- [Texte fourni]:
....
Musique & mouvements partagés : une expérience de médiation culturelle avec un centre de mise à l’abri et d’évaluation pour mineurs non accompagnés
par Maria, Adama & Esteban
Introduction
Nous sommes Maria, Adama et Esteban, musicien·nes en formation au Cefedem Auvergne Rhône-Alpes. Dans le cadre de notre unité d’enseignement « L’Enseignant·e, Artiste Médiateur·rice dans la Cité » (EAMC), nous avons initié un projet de médiation culturelle à destination de mineurs non accompagnés, accueillis dans un centre de mise à l’abri et d’évaluation rattaché au Forum Réfugiés : https://www.forumrefugies.org
Il s’agissait de proposer, dans ce contexte particulier d’incertitude et de précarité dans l’attente de l’évaluation de minorité (procédure qui ne dure jamais plus de cinq jours et qui est déterminante pour la reconnaissance de certains droits). Un moment musical pour explorer le corps, la voix, le rythme et la relation à l’autre, sans exigence de résultat. La musique et le mouvement sont apparus comme des médiums particulièrement adaptés : non verbaux, inclusifs, sensibles.
Ce projet nous a permis d’expérimenter, d’écouter, de douter parfois, mais surtout d’apprendre à construire un cadre d’accueil artistique dans un contexte social complexe.
Genèse du projet : une démarche partenariale
L’idée est née d’une envie commune : aller à la rencontre d’un public éloigné des institutions culturelles, souvent invisible, en dehors des cadres scolaires ou associatifs habituels. Les mineur·es non accompagné·es, arrivé·es seul·es sur le territoire, sont souvent hébergé·es temporairement dans des centres d’évaluation, dans l’attente d’une reconnaissance administrative de leur minorité.
....
- [Extrait de données]:
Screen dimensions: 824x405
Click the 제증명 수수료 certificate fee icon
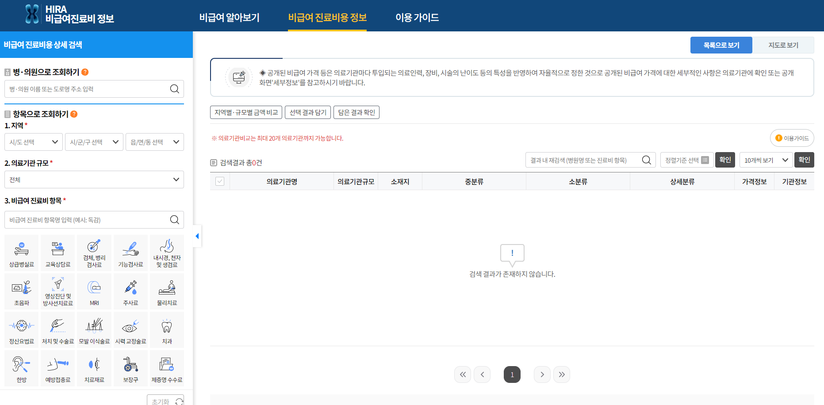(167, 368)
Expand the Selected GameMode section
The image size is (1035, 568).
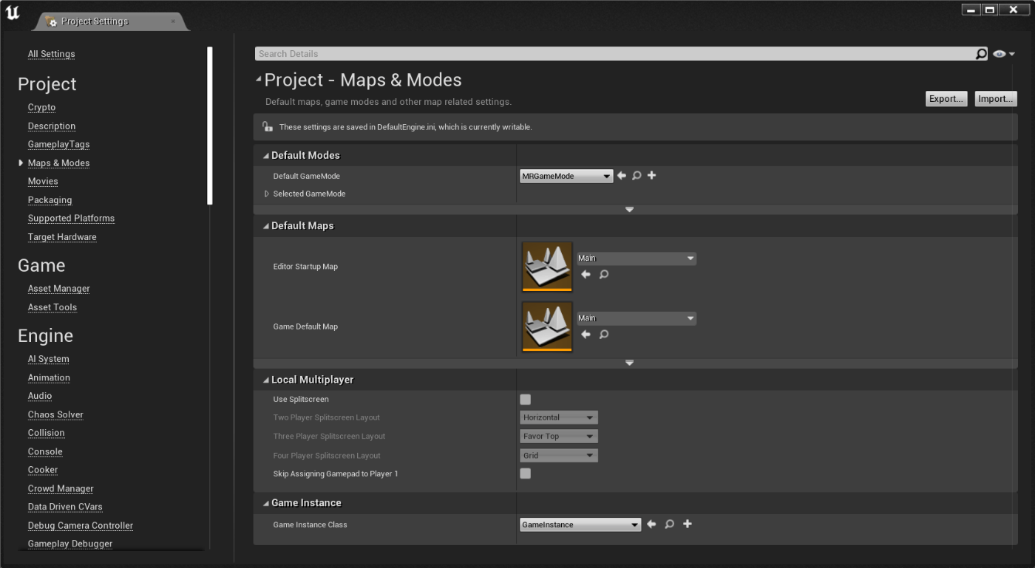coord(266,194)
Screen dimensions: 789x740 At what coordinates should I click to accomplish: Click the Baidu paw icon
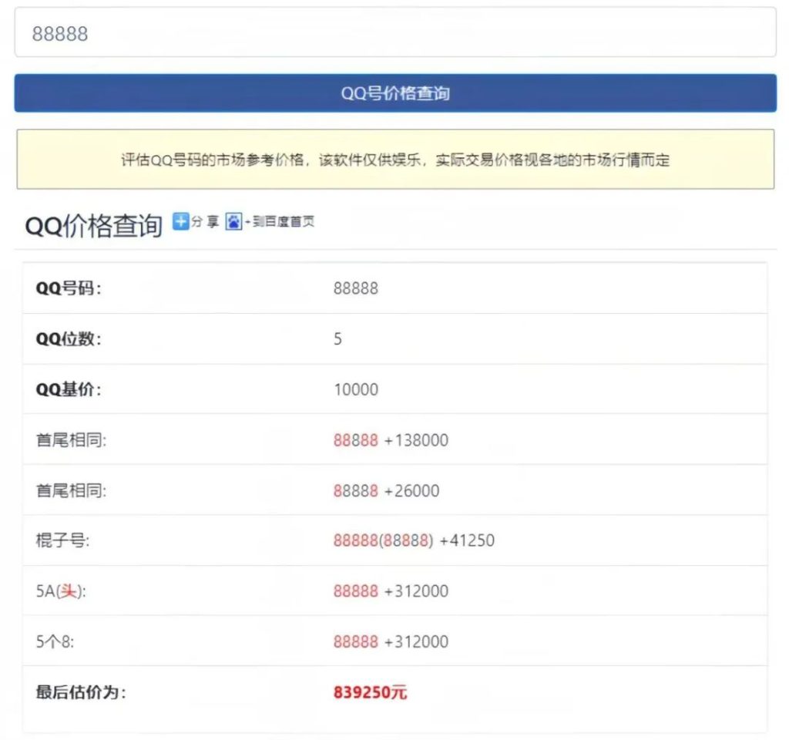click(x=233, y=222)
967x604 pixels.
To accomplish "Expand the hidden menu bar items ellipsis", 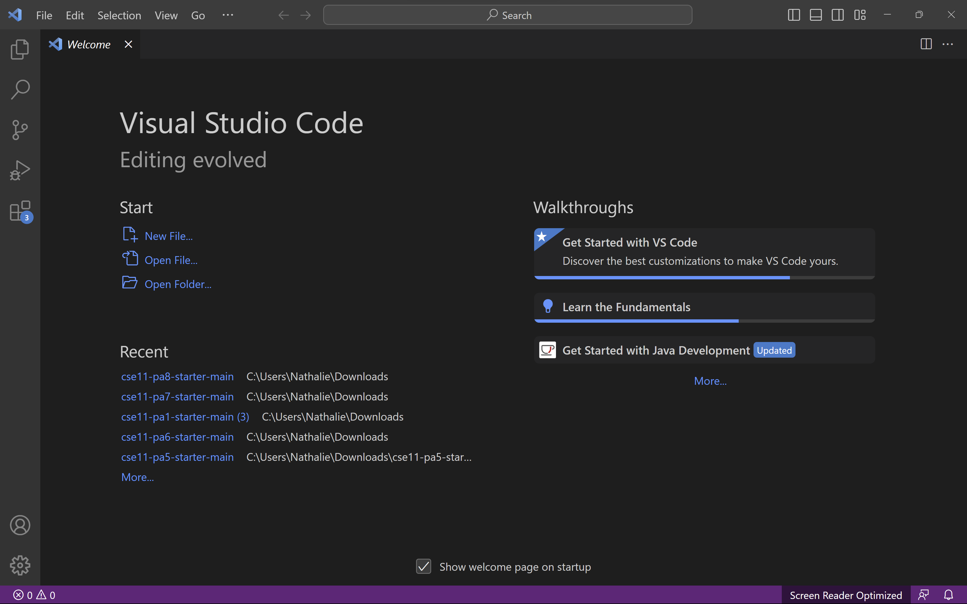I will [228, 15].
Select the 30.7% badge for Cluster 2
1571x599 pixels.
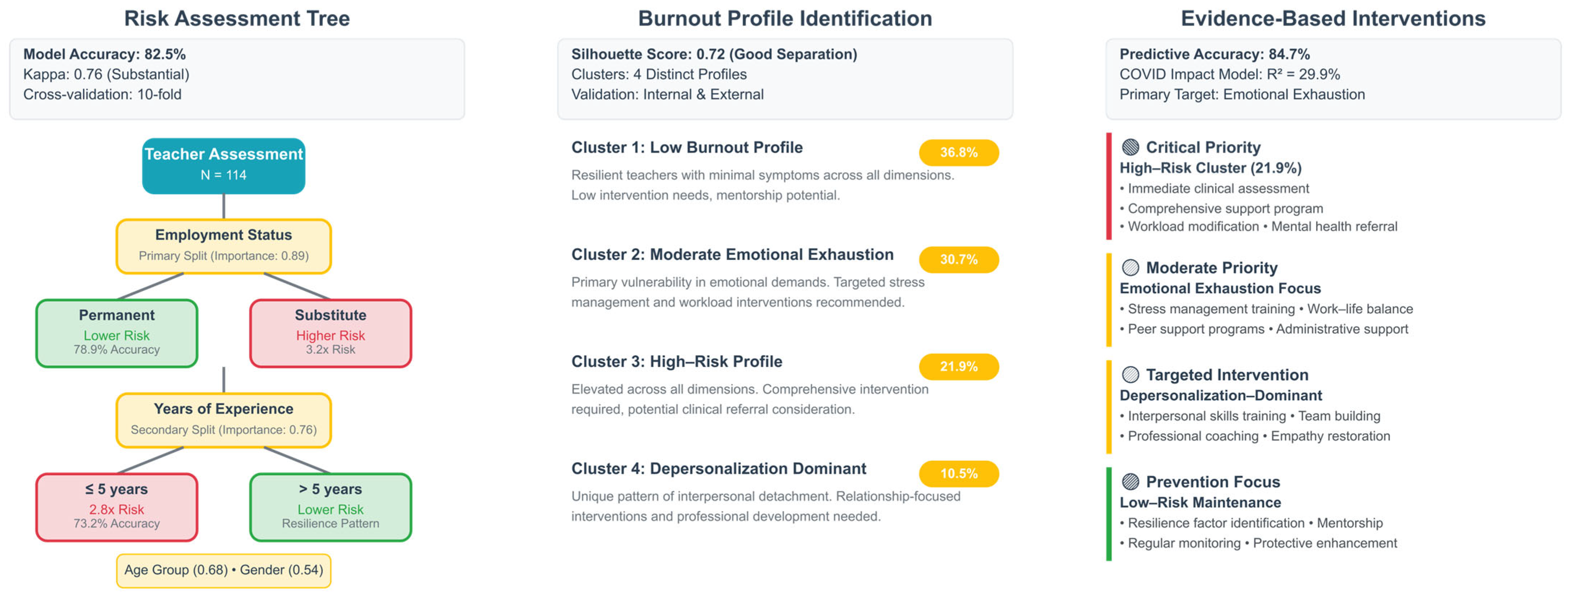point(958,259)
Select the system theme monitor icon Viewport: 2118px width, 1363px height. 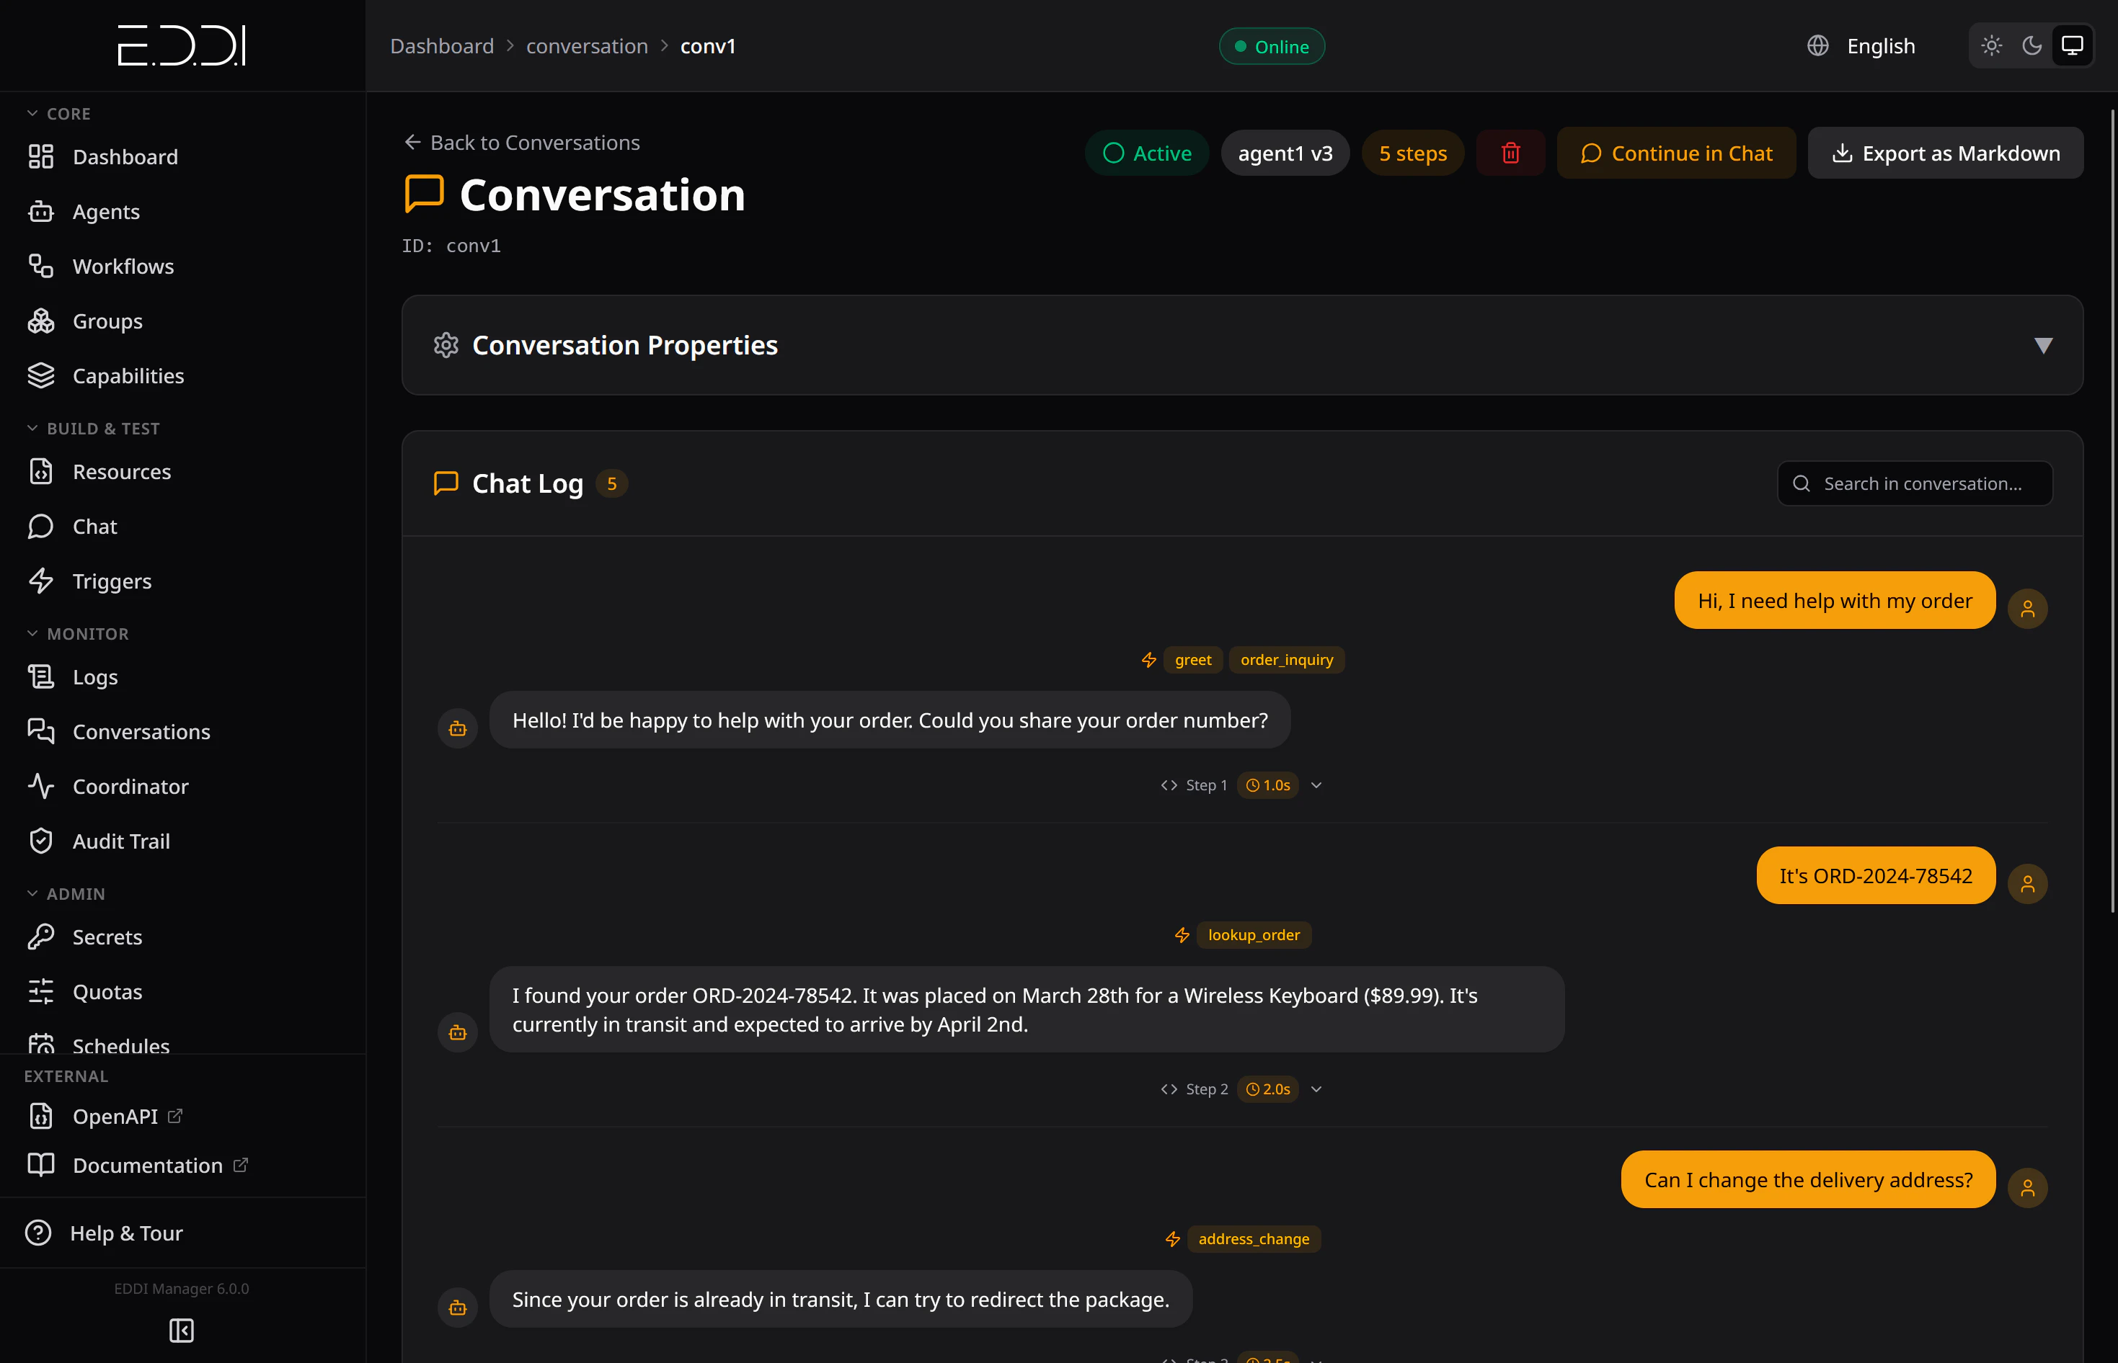(x=2072, y=45)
....
- [Énoncé]:
Recopiez intégralement et à l'identique le texte fourni plus haut sur le projet de médiation culturelle musicale.

- [Tâche réalisée]:
Musique & mouvements partagés : une expérience de médiation culturelle avec un centre de mise à l’abri et d’évaluation pour mineurs non accompagnés
par Maria, Adama & Esteban
Introduction
Nous sommes Maria, Adama et Esteban, musicien·nes en formation au Cefedem Auvergne Rhône-Alpes. Dans le cadre de notre unité d’enseignement « L’Enseignant·e, Artiste Médiateur·rice dans la Cité » (EAMC), nous avons initié un projet de médiation culturelle à destination de mineurs non accompagnés, accueillis dans un centre de mise à l’abri et d’évaluation rattaché au Forum Réfugiés : https://www.forumrefugies.org
Il s’agissait de proposer, dans ce contexte particulier d’incertitude et de précarité dans l’attente de l’évaluation de minorité (procédure qui ne dure jamais plus de cinq jours et qui est déterminante pour la reconnaissance de certains droits). Un moment musical pour explorer le corps, la voix, le rythme et la relation à l’autre, sans exigence de résultat. La musique et le mouvement sont apparus comme des médiums particulièrement adaptés : non verbaux, inclusifs, sensibles.
Ce projet nous a permis d’expérimenter, d’écouter, de douter parfois, mais surtout d’apprendre à construire un cadre d’accueil artistique dans un contexte social complexe.
Genèse du projet : une démarche partenariale
L’idée est née d’une envie commune : aller à la rencontre d’un public éloigné des institutions culturelles, souvent invisible, en dehors des cadres scolaires ou associatifs habituels. Les mineur·es non accompagné·es, arrivé·es seul·es sur le territoire, sont souvent hébergé·es temporairement dans des centres d’évaluation, dans l’attente d’une reconnaissance administrative de leur minorité.